The submarine has a shaft with one seven-blade propeller. It is powered by two diesel generators, each of which produce 1000 kW. It also has an electric motor with 5500–6800 hp of power. She can achieve a maximum speed of 10–12 kn when on surface and 17–25 kn when submerged.

== Operational service and refit ==
INS Sindhukirti was commissioned on 9 December 1989, by Cdr. Kannan Ramdas. She is the seventh of the ten Sindhughosh-class submarines.

=== Midlife Medium refit ===
Sindhukirti was docked at Hindustan Shipyard in June 2006 for a midlife refit which included installation of USHUS sonar and the Klub-S cruise missiles and other hull works. It was originally planned to send her to Russia for the upgrade, like her sister ships Sindhughosh, Sindhuvir, Sindhuratna, and Sindhuvijay. However, it was decided that Sindhukirti would be upgraded indigenously. Hindustan Shipyard was selected for the refit due to political wrangling, against the wishes of the navy staff. HSL had a history of prolonging submarine refits, taking ten years to upgrade each of the Vela-class submarines Vela and Vagli.

Sindhukirtis refit was scheduled for 3 years, but the refit dragged on as problems arose. The ship became known as the dockyard queen. In 2009, Admiral Sureesh Mehta explained, "That kind of expertise did not exist in India before and this is for the first time that we are trying it out here. Instead of sending them to Russia all the way, this one is being offloaded to Hindustan Shipyards. There are some problems in their procurement procedures. It takes a little longer than is expected". While a Russian shipyard would deploy 200 workers in three shifts to complete the refit in two years, HSL deployed only 50 workers to work on Sindhukirti.

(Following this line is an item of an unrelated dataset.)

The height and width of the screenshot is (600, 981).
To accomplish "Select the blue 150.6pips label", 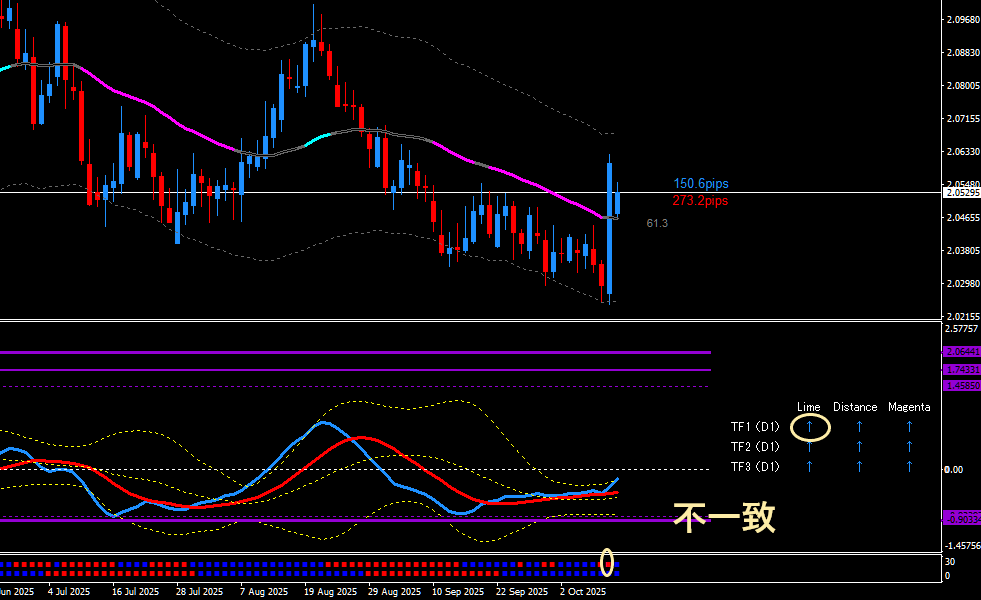I will [x=700, y=184].
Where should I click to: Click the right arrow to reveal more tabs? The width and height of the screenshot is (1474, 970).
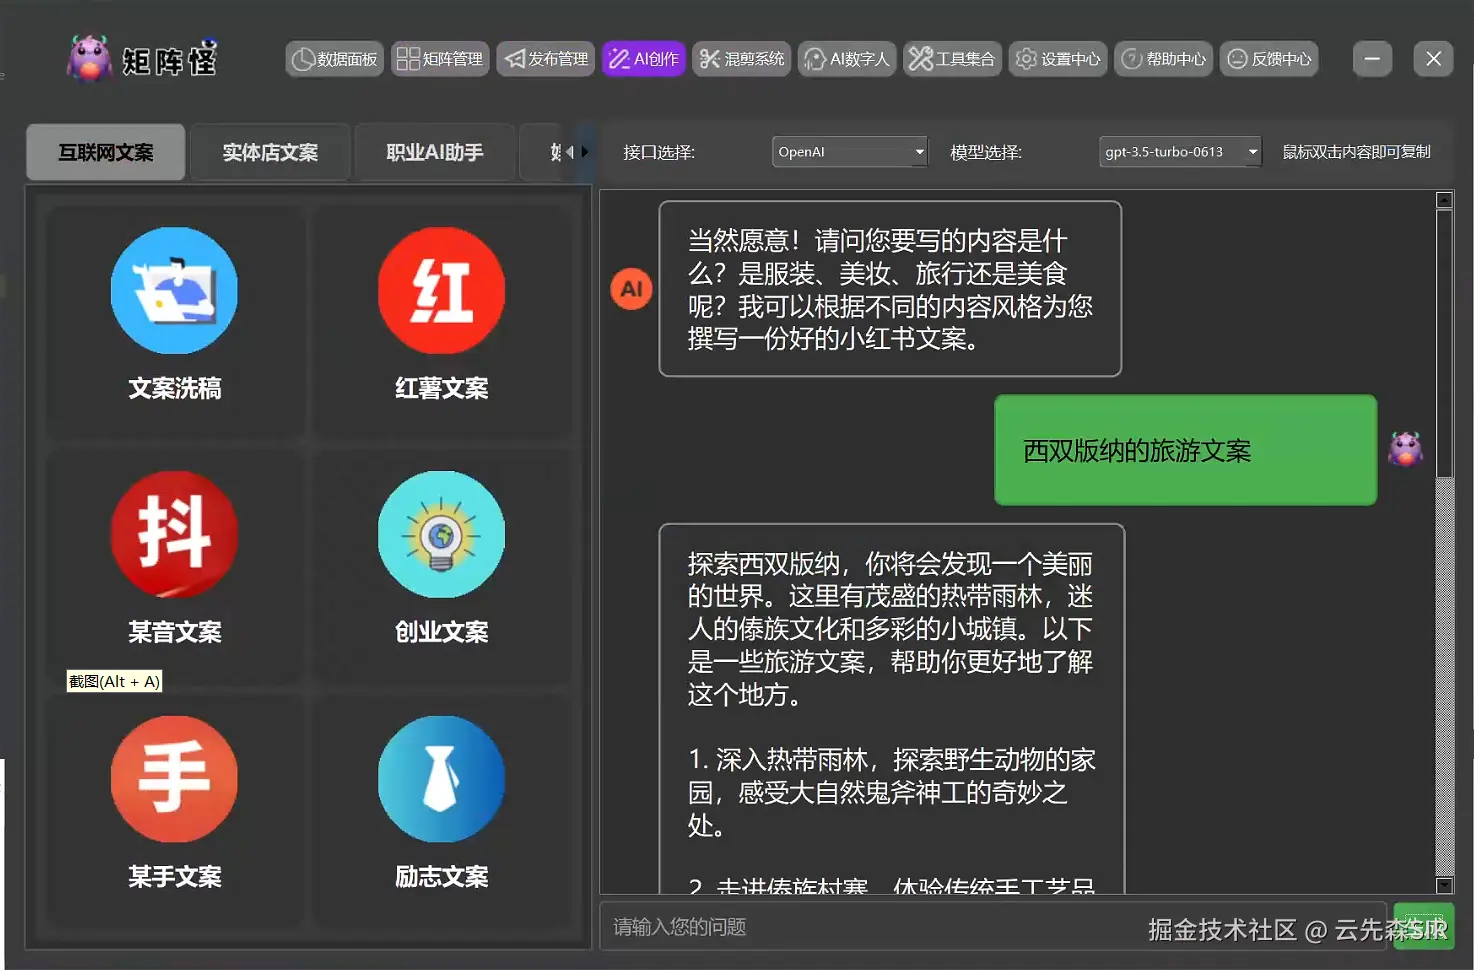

The refit included the addition of an MCA inertial navigation suite, a Palady nerve system a Pirit ship control console, BEL's indigenous USHUS sonar and a modernised CCS Mark II communications suite. Its torpedo tube was also modified to launch the Klub missile system.

After nine years in refit, Sindhukirti finally returned to sea on 23 May 2015.

The submarine underwent another "normal refit" at HSL between January 2025 and 3 August 2025. By May 2025, HSL completed two of its surface sorties and was scheduled for full-power sea trials by month-end. The refit was a result of ₹934 crore worth contract signed between the Ministry of Defence and Hindustan Shipyard.

==In popular culture==
INS Sindhukirti was featured in series 'Breaking point Indian Submariners' which was released on Veer by Discovery YouTube channel.